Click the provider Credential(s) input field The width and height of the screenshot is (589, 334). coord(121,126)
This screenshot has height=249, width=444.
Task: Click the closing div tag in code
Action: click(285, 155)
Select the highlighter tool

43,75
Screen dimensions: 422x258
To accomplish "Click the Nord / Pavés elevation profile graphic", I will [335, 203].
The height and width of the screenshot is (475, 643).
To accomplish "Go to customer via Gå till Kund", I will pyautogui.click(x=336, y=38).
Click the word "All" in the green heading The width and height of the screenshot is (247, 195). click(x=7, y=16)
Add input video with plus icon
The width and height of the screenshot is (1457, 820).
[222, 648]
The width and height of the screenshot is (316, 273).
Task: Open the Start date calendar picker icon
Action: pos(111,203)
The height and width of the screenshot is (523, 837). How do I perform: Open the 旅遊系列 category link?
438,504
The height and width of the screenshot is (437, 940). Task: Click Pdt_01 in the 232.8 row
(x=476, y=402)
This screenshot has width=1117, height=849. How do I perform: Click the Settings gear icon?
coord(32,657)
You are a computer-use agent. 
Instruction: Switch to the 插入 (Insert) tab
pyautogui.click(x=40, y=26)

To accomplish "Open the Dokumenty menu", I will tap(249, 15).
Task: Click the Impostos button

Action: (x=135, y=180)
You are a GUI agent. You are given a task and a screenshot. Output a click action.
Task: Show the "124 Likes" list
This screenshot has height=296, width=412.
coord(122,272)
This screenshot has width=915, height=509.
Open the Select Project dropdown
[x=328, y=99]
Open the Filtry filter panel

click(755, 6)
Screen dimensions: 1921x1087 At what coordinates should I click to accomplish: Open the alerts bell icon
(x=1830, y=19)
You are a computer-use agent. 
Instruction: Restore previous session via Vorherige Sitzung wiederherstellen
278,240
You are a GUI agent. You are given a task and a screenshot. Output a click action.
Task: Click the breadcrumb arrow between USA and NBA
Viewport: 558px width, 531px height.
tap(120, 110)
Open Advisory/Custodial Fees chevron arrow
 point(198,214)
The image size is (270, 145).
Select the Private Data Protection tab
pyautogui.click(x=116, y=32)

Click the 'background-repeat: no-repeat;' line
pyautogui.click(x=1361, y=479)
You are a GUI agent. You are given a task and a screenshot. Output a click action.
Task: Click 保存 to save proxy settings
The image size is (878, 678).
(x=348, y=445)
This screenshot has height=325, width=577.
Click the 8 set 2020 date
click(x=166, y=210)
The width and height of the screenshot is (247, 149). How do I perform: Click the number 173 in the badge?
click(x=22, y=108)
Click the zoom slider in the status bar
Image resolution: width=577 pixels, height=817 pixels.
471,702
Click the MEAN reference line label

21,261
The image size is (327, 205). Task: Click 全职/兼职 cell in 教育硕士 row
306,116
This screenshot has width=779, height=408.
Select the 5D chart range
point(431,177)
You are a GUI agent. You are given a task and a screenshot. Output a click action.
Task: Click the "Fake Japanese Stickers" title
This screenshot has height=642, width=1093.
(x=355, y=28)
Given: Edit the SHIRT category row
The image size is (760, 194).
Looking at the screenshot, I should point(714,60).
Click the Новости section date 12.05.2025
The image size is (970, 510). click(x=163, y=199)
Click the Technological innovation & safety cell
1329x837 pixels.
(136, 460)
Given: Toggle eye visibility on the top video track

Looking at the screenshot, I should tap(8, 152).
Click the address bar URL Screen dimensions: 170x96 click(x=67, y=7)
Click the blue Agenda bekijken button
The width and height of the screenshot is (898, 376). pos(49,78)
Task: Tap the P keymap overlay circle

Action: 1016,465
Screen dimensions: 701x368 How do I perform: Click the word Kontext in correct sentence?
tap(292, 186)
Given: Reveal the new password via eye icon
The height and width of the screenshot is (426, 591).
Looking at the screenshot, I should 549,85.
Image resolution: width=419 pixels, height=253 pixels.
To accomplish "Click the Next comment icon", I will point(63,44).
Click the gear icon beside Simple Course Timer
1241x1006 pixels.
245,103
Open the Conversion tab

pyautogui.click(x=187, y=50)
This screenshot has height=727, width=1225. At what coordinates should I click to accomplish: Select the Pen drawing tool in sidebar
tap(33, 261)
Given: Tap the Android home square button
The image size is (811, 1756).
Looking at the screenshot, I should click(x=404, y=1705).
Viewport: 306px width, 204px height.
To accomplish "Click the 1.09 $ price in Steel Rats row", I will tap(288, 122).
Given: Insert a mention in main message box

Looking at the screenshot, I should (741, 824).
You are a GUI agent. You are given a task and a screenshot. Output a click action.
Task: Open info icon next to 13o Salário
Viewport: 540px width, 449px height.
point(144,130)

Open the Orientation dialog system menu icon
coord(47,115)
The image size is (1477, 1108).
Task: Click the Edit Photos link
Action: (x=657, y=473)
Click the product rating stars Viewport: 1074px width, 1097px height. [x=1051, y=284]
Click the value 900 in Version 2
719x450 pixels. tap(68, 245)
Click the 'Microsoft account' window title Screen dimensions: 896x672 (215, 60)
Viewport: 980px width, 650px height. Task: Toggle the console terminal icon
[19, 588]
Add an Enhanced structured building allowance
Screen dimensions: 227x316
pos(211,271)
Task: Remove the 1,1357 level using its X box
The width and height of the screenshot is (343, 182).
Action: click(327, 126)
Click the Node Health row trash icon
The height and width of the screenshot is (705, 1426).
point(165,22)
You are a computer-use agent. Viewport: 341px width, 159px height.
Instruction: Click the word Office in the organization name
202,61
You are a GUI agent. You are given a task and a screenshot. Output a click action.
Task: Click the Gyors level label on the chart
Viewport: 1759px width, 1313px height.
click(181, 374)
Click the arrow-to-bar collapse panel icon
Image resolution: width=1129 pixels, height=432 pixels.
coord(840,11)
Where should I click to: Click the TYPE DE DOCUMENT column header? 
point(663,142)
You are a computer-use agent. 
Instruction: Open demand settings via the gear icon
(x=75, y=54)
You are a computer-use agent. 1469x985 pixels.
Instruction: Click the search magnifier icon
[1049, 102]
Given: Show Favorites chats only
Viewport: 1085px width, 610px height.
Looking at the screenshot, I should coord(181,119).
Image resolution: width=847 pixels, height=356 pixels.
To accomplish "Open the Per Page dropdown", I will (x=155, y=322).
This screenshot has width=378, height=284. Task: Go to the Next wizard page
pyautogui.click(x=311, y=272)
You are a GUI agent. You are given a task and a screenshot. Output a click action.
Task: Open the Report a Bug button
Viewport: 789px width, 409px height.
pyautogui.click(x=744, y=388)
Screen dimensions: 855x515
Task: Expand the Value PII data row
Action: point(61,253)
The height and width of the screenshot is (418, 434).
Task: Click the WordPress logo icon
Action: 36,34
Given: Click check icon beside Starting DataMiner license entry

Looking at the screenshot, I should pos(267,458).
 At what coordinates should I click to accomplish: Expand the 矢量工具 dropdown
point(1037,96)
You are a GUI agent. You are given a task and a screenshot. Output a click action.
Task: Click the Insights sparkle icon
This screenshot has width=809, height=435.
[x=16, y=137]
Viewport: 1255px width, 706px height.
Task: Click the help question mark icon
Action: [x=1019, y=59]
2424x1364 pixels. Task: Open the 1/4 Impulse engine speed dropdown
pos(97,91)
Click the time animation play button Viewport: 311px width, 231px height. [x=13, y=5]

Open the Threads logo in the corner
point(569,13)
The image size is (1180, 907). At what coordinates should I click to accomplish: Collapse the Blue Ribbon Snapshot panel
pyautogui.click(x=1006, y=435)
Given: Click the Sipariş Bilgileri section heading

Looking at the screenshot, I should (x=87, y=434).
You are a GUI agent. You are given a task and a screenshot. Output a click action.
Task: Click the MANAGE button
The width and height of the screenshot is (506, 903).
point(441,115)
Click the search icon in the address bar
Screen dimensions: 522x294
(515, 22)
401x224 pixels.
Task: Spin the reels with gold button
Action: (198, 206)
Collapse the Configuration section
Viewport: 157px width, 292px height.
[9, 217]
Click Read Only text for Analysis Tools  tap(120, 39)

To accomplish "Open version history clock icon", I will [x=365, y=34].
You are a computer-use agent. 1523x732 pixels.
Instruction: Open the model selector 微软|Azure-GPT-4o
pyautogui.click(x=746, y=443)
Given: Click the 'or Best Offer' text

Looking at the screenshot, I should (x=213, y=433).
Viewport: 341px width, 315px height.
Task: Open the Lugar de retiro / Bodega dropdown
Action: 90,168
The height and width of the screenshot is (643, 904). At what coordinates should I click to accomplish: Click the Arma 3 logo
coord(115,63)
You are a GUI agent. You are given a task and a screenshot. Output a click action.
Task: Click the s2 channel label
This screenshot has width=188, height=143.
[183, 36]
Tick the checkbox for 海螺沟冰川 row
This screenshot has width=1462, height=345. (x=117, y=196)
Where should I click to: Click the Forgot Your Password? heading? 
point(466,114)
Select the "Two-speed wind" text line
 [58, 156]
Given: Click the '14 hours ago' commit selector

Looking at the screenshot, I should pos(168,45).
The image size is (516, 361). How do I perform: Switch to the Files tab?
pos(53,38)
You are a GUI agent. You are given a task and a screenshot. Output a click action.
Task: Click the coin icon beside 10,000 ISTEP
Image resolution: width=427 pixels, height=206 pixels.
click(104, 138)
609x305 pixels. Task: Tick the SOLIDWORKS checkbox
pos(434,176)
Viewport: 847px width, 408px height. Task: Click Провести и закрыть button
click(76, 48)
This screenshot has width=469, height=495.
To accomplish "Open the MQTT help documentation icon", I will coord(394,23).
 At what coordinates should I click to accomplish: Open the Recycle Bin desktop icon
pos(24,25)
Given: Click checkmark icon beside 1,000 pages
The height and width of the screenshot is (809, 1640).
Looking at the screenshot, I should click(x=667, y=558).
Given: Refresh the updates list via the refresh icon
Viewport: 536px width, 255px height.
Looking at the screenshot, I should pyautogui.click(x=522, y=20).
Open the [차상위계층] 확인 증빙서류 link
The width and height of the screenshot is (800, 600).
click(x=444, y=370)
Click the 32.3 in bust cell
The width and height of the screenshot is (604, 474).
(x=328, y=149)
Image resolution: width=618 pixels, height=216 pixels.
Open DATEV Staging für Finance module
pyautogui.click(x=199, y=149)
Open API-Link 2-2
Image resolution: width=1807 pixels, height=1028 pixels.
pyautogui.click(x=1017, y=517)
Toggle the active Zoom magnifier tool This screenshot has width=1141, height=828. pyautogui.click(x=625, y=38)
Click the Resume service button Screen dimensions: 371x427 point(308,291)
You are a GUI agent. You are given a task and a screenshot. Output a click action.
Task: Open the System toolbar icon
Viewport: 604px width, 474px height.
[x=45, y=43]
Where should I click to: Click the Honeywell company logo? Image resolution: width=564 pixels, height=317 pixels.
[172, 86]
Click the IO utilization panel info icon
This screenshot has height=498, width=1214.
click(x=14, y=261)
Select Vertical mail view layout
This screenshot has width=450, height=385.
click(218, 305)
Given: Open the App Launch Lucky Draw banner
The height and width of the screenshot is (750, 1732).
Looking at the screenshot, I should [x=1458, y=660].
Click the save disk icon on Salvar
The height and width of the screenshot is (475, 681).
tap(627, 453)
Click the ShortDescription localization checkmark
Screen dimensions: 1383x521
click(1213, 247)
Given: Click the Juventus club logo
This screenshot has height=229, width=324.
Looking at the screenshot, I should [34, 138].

[Required task]: Copy verbatim every line of the material from the line with "Screen dimensions: 422x258" to the line with "coord(122,272)", both ends included.

[Task solution]:
Screen dimensions: 422x258
To accomplish "Click the Nord / Pavés elevation profile graphic", I will [335, 203].
The height and width of the screenshot is (475, 643).
To accomplish "Go to customer via Gå till Kund", I will pyautogui.click(x=336, y=38).
Click the word "All" in the green heading The width and height of the screenshot is (247, 195). click(x=7, y=16)
Add input video with plus icon
The width and height of the screenshot is (1457, 820).
[222, 648]
The width and height of the screenshot is (316, 273).
Task: Open the Start date calendar picker icon
Action: pos(111,203)
The height and width of the screenshot is (523, 837). How do I perform: Open the 旅遊系列 category link?
438,504
The height and width of the screenshot is (437, 940). Task: Click Pdt_01 in the 232.8 row
(x=476, y=402)
This screenshot has width=1117, height=849. How do I perform: Click the Settings gear icon?
coord(32,657)
You are a computer-use agent. 
Instruction: Switch to the 插入 (Insert) tab
pyautogui.click(x=40, y=26)

To accomplish "Open the Dokumenty menu", I will tap(249, 15).
Task: Click the Impostos button

Action: (x=135, y=180)
You are a GUI agent. You are given a task and a screenshot. Output a click action.
Task: Show the "124 Likes" list
This screenshot has height=296, width=412.
coord(122,272)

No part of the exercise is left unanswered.